I had my cry and I chose to not be defeated by panic and fear. I cleaned Kyle up, re-fed him, and put him in a new set of his own clean clothes. I accepted reality and stuffed a spare set into the diaper bag. I washed my face and re-touched my make-up, despairing at my reddened nose and watery eyes. I folded the loaned set of clothes, picked them up and then walked Kyle back to the car and drove my escape route in reverse. I walked back into church. Walked back to the nursery and returned the loaned clothes. Walked back up the stairs to the balcony listening to the sounds of the service that had already started.

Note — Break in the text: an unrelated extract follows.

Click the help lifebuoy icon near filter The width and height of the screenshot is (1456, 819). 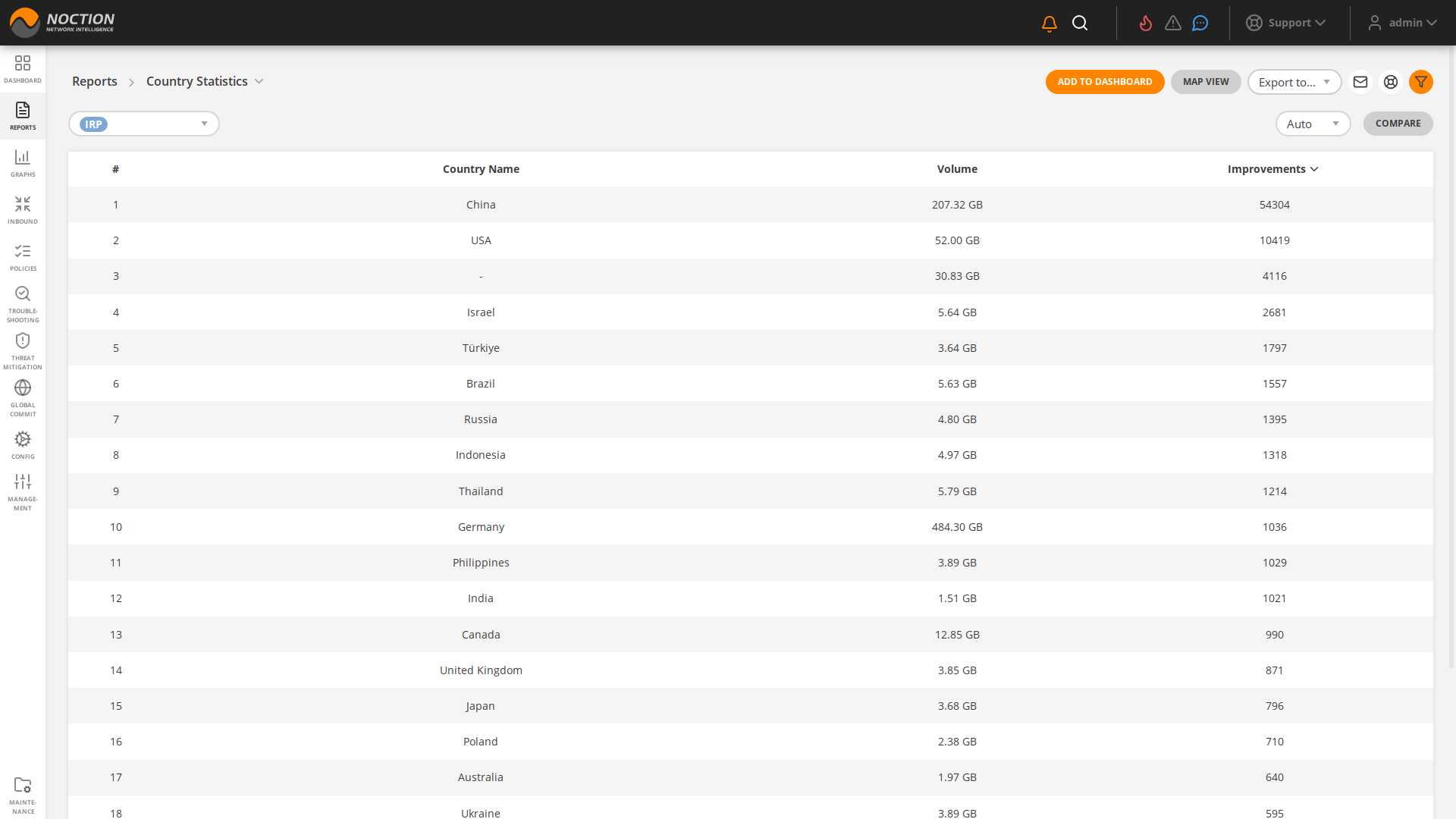click(1391, 82)
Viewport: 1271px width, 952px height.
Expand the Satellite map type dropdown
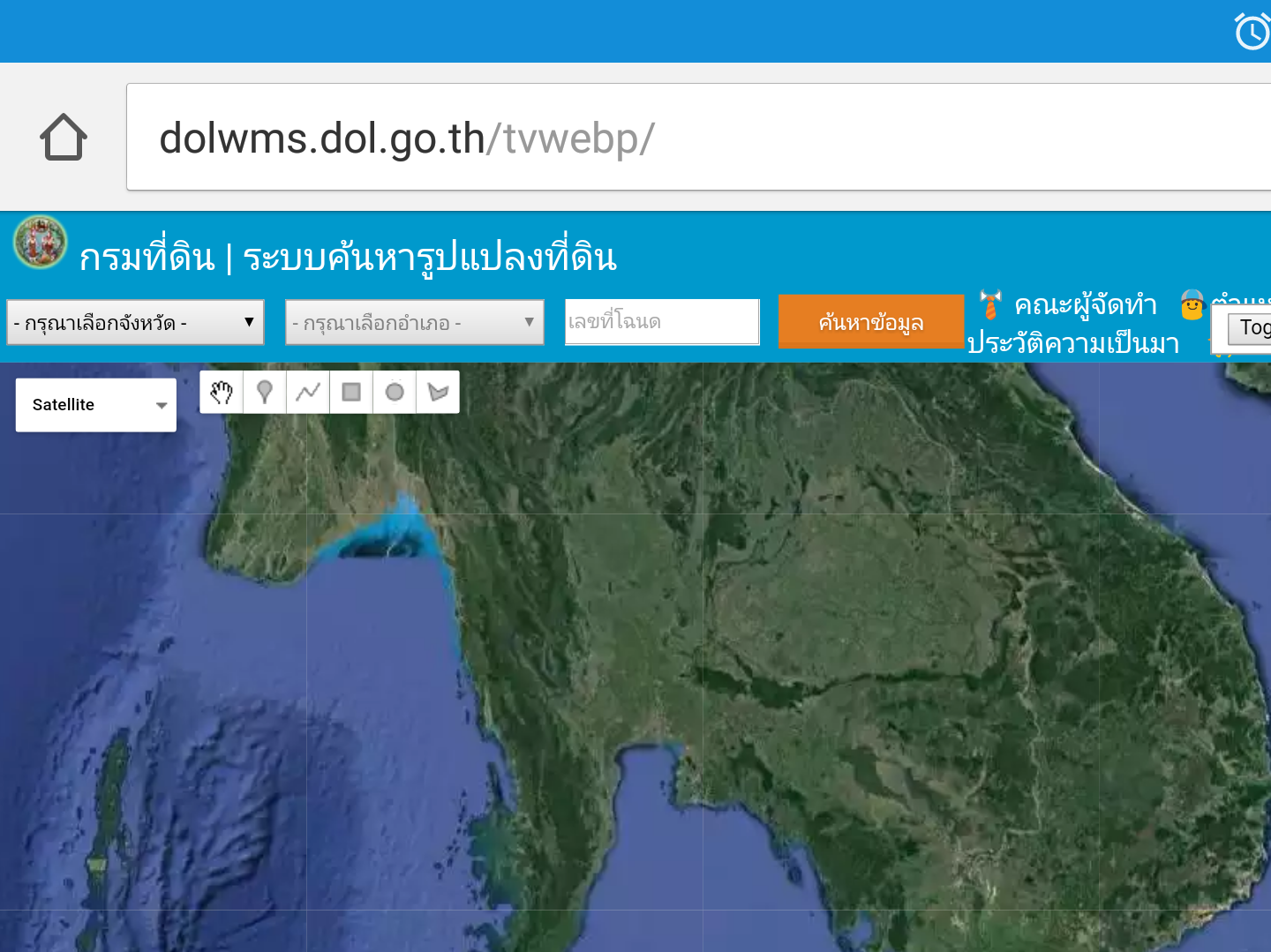[96, 405]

Walked with my family to the back row of the balcony, where we always sit out of necessity and spent a few fleeting moments together before Kyle started to fuss. Then I walked with Kyle to the Cry Room, a room designed to allow mothers to listen to the service while wrangling fussy infants, and we sat. And I laughed. I laughed as I cried. A pathetic, watery laugh over the irony that here we were in the infant Cry Room, and I was the one crying. Silly, I know.
And now we’re home again. The washing machine faithfully keeping up it’s five year vigil. So now what? Well, I guess now I’m going to piece this mess I have made of myself back together so I can do it all again tomorrow. Hopefully with a better attitude. Might as well give that a try since I’m beginning to annoy myself with this whole crying gig. Takes to much energy anyway. Energy that I really don’t have to waste on such nonsense.
I have the kids in bed for the night and I sent Ken out to watch a movie so he could have some recuperative alone time instead of having to sit here watching me unravel and then knit myself back together. Doesn’t do either one of us any good. I can always see the relief in his face (an expression that always makes me chuckle) when I openly acknowledge that I am non compos mentis and then send him on a mission to stay out of my path until I can claw my way back to a more rational level of existence. So he has gratefully vacated the premises. And I have ordered my thoughts. I believe that a nice hot bath is now in order as I hear the heavy whispers of sleepy breaths over the kiddo’s monitors. And after that… a well worn volume penned by L.M. Montgomery has been awaiting my undivided attention. It’s been ages since my last visit she is an old friend who never fails to disappoint. I am determined to end the day on a positive note and I know she’s a guarantee.